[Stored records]
<<<<
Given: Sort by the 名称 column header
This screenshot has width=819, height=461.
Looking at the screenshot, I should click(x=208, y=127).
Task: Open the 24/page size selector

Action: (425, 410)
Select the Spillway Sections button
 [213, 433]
>>>>
AIM OF THE TASK
Once you reach the line that holds "This screenshot has width=819, height=461.", print it and every line after it through the end of the records, word for word.

ANSWER TO THIS TASK
This screenshot has width=819, height=461.
Looking at the screenshot, I should click(x=208, y=127).
Task: Open the 24/page size selector

Action: (425, 410)
Select the Spillway Sections button
 [213, 433]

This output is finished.